_Source passage_:
While analyzing the aforementioned relationships, it is important to take into account the age of the participants and how it affects the other variables. Some previous studies have evidenced that students in higher levels present lower results of school engagement (Goñi et al., 2018) and satisfaction that younger students (Gutiérrez et al, 2021; Lampropoulou, 2018; Liu et al., 2016). However, these relationships could be different for males and females. Wilcox et al. (2018) found that grade level was only relevant for academic engagement for males, presenting a non-statistically significant effect for females. For this reason, it is crucial to consider age as a control variable.
Except for the aforementioned studies, there is a lack of literature analyzing gender differences in the relationships among variables that precede and promote positive academic outcomes. Consequently, the present study aims to test a theoretical model based on previous literature (Gutiérrez et al., 2017; Gutiérrez & Tomás, 2019; Tomás et al., 2020) where the school engagement mediates between academic support (from teachers, parents, and peers) and school outcomes (satisfaction with school, and grades). This objective is based on six hypotheses: (1) perceived support from the teachers, family, and peers positively impacts the school engagement of the students, (2) school engagement is a positive predictor of the grades, (3) school engagement positively promotes school satisfaction, (4) there is a positive relationship between the grades the students obtain and their school satisfaction, and, finally, as a consequence, (5) the perceived support from the teachers, family and peers indirectly increase grades and (6) school satisfaction. Additionally, our main contribution is to evaluate if this model is gender invariant or, in turn, if there are relevant gender effects to consider in academic achievement promotion.
Participants
The sample consisted of 1712 students from the Dominican Republic with a mean age of 14.73 (SD = 1.18), ranging between 12 and 20 years. 902 students were female and 809 were male, 52.7% and 47.3%, respectively. One student did not report gender information. Most participants attended public institutions (n = 1278, 74.65%). The rest attended private institutions (n = 268, 15.65%) or semi-official institutions (n = 166, 9.70%).
Instruments
The survey included some sociodemographic questions (e.g. age, gender) and educational indicators. All of the indicators and questionnaires were administered in Spanish, the mother tongue of the participants. For the aim of this study, the relevant questionnaires used were:
1. Perceived Academic Support Questionnaire (PASQ; Reyes et al., 2022). This scale is assessed three sources of academic support: teacher’s support, a dimension consisting of three items (e.g. “At my school, there is a teacher who is kind to me”); peer support, also with three items (e.g. “At my school, I have a friend who really cares about me” or “At my school, I have a friend who helps me when I have difficulties (problems)”); and family support, a dimension composed by six items (e.g. “My parents worry about my education”). All the items ranged from 1 (strongly disagree) to 5 (strongly agree). The three dimensions showed adequate reliability with Cronbach’s Alpha values of .90, .79, and .76, respectively.
2. Student Engagement Scale-4 dimensions (Veiga, 2013). This 20-item scale measures school engagement through four dimensions: affective (e.g. “My school is a place where I feel integrated”), agentic (e.g. “I make suggestions to teachers on how to improve things”), behavioral (e.g. “I miss classes while at school”) and cognitive (e.g. “When I read a text, I try to understand the meaning of what the author wants to convey”). Following Tomás et al.’s (2016) recommendation, items 2 and 18 were removed. In the proposed model, the dimensions are considered as indicators of the latent construct of school engagement. The internal consistency of the dimensions was reasonable. The internal consistency estimate was .71 for affective engagement, .69 for agentic engagement, .83 for behavioral engagement, and .68 for cognitive engagement.

_Recorded information_:
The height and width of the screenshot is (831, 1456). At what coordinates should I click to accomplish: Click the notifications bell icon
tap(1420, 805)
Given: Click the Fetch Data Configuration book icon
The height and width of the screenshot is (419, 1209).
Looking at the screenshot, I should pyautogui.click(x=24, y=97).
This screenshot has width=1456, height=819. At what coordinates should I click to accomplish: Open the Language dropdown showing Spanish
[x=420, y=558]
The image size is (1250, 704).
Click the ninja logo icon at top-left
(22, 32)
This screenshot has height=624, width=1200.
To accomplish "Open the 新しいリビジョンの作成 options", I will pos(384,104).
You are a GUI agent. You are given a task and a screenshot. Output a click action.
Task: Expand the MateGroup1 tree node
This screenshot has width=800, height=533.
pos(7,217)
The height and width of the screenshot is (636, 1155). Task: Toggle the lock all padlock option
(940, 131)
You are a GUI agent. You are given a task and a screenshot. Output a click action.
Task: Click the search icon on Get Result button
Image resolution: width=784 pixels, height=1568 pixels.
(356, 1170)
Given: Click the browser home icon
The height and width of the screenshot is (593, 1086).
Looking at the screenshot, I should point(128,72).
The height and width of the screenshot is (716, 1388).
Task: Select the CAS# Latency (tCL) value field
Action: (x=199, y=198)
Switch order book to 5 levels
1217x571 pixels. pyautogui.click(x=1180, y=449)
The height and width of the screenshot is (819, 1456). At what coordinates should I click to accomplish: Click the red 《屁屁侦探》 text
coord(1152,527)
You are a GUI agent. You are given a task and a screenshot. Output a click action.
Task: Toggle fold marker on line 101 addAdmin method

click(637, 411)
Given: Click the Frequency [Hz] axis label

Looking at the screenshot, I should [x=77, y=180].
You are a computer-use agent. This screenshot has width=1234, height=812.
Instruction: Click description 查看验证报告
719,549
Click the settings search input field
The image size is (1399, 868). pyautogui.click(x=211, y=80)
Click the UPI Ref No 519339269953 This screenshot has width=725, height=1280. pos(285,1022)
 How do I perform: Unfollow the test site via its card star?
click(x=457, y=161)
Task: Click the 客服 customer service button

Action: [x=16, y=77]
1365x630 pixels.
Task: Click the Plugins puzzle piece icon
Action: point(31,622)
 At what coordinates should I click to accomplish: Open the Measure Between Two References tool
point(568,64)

_Set exercise A_: Render the listing as a numbered list, beginning with its first line and ending with the line that contains "(356, 1170)", both included, and leave out any blank lines.
_Set exercise B_: Write the next part of the passage on academic support and school engagement, picking up after its last sentence.

_Task result A_:
1. The height and width of the screenshot is (831, 1456). At what coordinates should I click to accomplish: Click the notifications bell icon
2. tap(1420, 805)
3. Given: Click the Fetch Data Configuration book icon
4. The height and width of the screenshot is (419, 1209).
5. Looking at the screenshot, I should pyautogui.click(x=24, y=97).
6. This screenshot has width=1456, height=819. At what coordinates should I click to accomplish: Open the Language dropdown showing Spanish
7. [x=420, y=558]
8. The image size is (1250, 704).
9. Click the ninja logo icon at top-left
10. (22, 32)
11. This screenshot has height=624, width=1200.
12. To accomplish "Open the 新しいリビジョンの作成 options", I will pos(384,104).
13. You are a GUI agent. You are given a task and a screenshot. Output a click action.
14. Task: Expand the MateGroup1 tree node
15. This screenshot has width=800, height=533.
16. pos(7,217)
17. The height and width of the screenshot is (636, 1155). Task: Toggle the lock all padlock option
18. (940, 131)
19. You are a GUI agent. You are given a task and a screenshot. Output a click action.
20. Task: Click the search icon on Get Result button
21. Image resolution: width=784 pixels, height=1568 pixels.
22. (356, 1170)

_Task result B_:
3. Satisfaction with school (Nie & Lau, 2009). This scale is unidimensional and is composed of four items (e.g. “I am happy to be at this school”). Its internal consistency estimate was .75.
4. Grades. Academic performance is externally measured, it was not self-reported by the students. It is modeled as a latent factor considering students’ marks on Spanish language, Mathematics, Social Sciences, Natural Sciences, English, Artistic Education, and Physical education as indicators. The marks in all of these subjects have been considered for all the participants. The marks in the Dominican Republic range between 0 and 100, being 70 the minimum to pass the subject.
Psychometric information for all the scales employed in the model and for this sample are presented in Reyes (2019).
Procedure
After receiving the approval of the Ministry of Education of the Dominican Republic, the research team contacted all the regions. The study was conducted, within the regions that showed interest in participating, in two districts that were chosen in consideration of their indicators of academic success (low and high). The chosen districts were districts 04–03 and 11–01. 1712 participants were sampled from the 3387 students in the aforementioned districts, taking into account a 3% margin of error (with p = q = 0.5) and a level of confidence of 99%. Therefore, the sampling procedure was in part intentional (the two districts chosen) and then in these two districts the sample was randomly selected (probabilistic).
The procedure meets the ethical standards of the American Psychological Association (APA). Firstly, the educational authorities (school directors) of the institutions were contacted, and they approved the survey characteristics. Then teachers and families were informed about the objective and procedure of the survey. The participation was voluntary, confidential and not rewarded. The informed consents from the participants and families were obtained. The survey was completed during the first teaching hour, and it took 45 minutes. The survey was administered by the teachers who had received training for this purpose from the research team. The number of incomplete questionnaires was negligible.
Statistical analyses were carried out with IBM SPSS Statistics for Windows, Version 26.0 (IBM, 2019) and Mplus 8.7 (Muthén and Muthén, 1998-2017). Descriptive statistics and Cronbach’s alphas were calculated with IBM SPSS Statistics. A value of Crobach’s alpha above .70 was considered adequate (Kline, 2015). Mplus was employed to test for structural models. The estimation method in these structural models was WLSMV, adequate for non-normal and ordinal variables as the ones in this research. The theoretical model that proposes the mediation role of school engagement between academic support and satisfaction with school and grades was tested. Once the model was considered to fit the data for the total sample, the model was tested separately for each group: men and women. And finally, an invariance routine for gender was carried out.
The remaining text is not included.